Seems like even if it lowers hunger, habits would overcome that at some point. Is this the reason for the limit?
The plateau is primarily biological, not behavioral — neurons in the brain stop sustaining the chemical signal that suppresses appetite, independent of whether habits have kicked in.
Why it matters: This distinction matters because it points to a fixable molecular failure, not a willpower problem, which is why a lung drug (roflumilast) can potentially reset the effect.
- The NIH research found that only neurons which hold a sustained spike of cyclic AMP keep suppressing appetite — others lose their signal quickly, likely because brain cells actively internalize (hide) their own GLP-1 receptors after repeated exposure.
- Blocking PDE4, the enzyme that breaks down cAMP, with roflumilast restored the suppression signal in mice — a purely biochemical fix, with no behavior change required.

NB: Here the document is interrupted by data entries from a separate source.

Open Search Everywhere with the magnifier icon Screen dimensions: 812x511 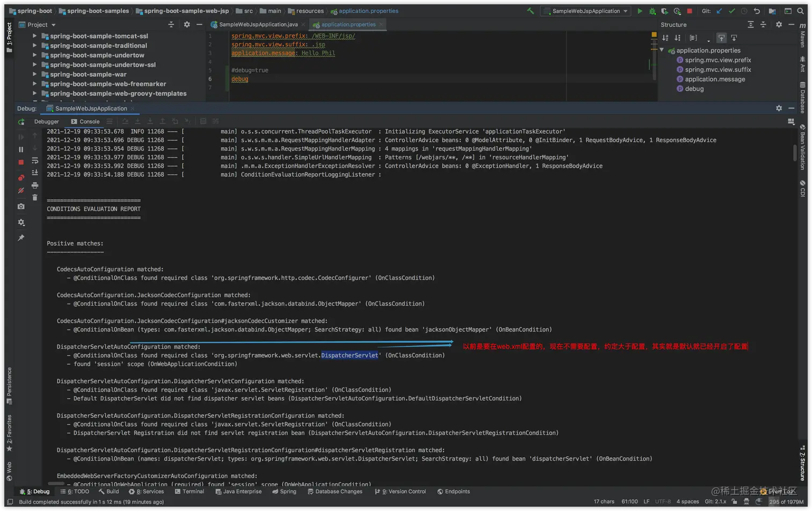800,11
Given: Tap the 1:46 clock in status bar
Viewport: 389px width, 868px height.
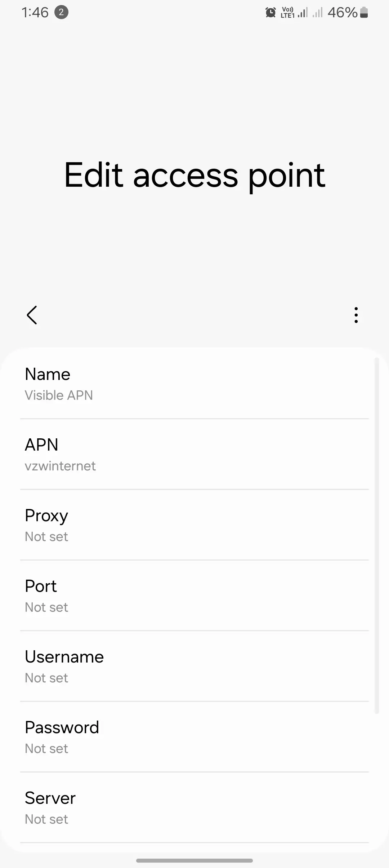Looking at the screenshot, I should (35, 13).
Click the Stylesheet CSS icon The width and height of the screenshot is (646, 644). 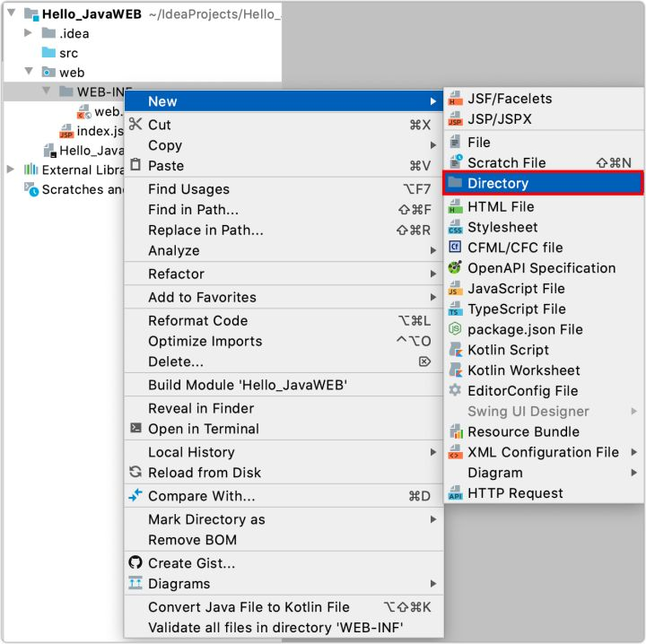455,228
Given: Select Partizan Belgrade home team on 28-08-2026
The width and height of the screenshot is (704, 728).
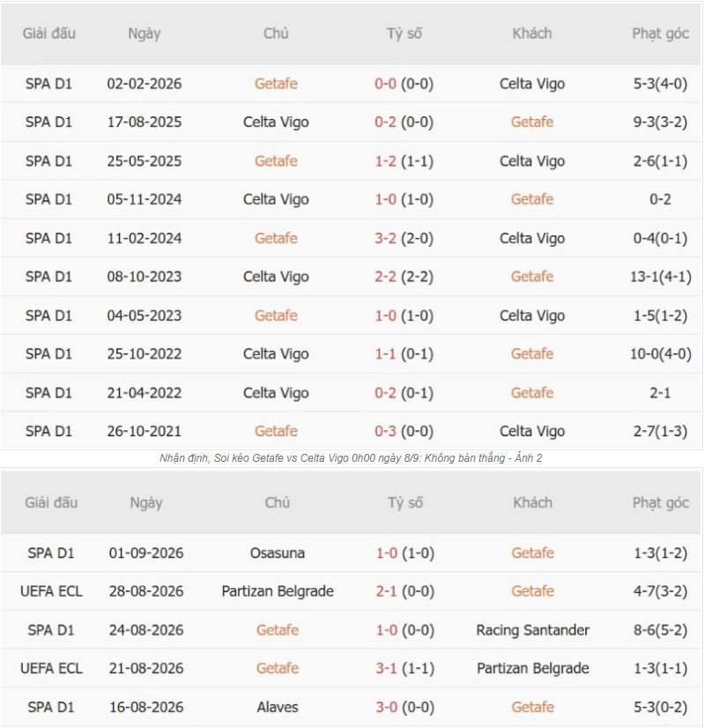Looking at the screenshot, I should click(x=278, y=591).
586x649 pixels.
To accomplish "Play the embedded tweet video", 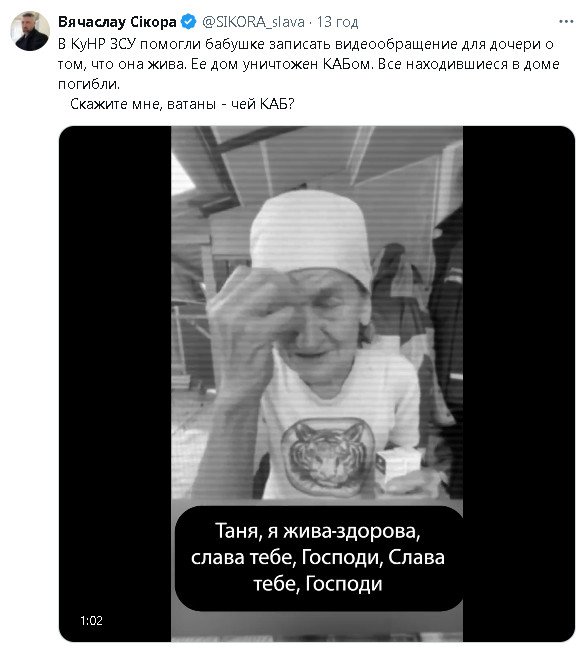I will click(x=317, y=384).
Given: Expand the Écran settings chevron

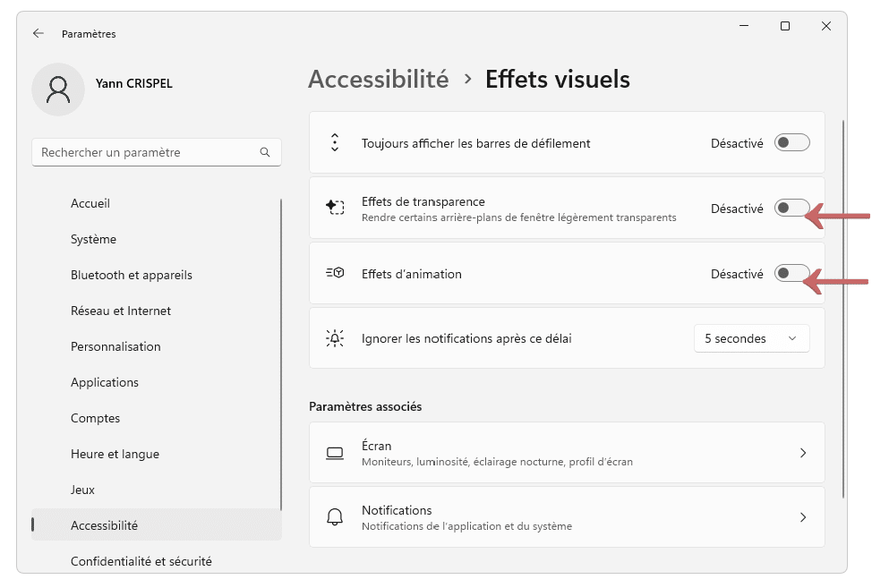Looking at the screenshot, I should (x=802, y=453).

- Behavioral adaptation (eating around reduced hunger, returning to food-reward habits) almost certainly contributes in practice, but the NIH study shows the drug itself loses neurological efficacy before habits could fully account for the stall.
- The ~14-month plateau timeline lines up with receptor desensitization patterns seen in other long-term drug use, not with the typical window for habit formation or erosion.
- Some obesity researchers argue the plateau is partly metabolic adaptation — the body burning fewer calories at lower weight — not just a drug signal problem, meaning no amount of neurological boosting fully overcomes energy-balance math.
- Behavioral scientists note that GLP-1's hunger suppression changes food preferences, not just hunger volume; patients who re-adopt high-calorie eating patterns may be hitting a behavioral ceiling that the cAMP story alone doesn't explain.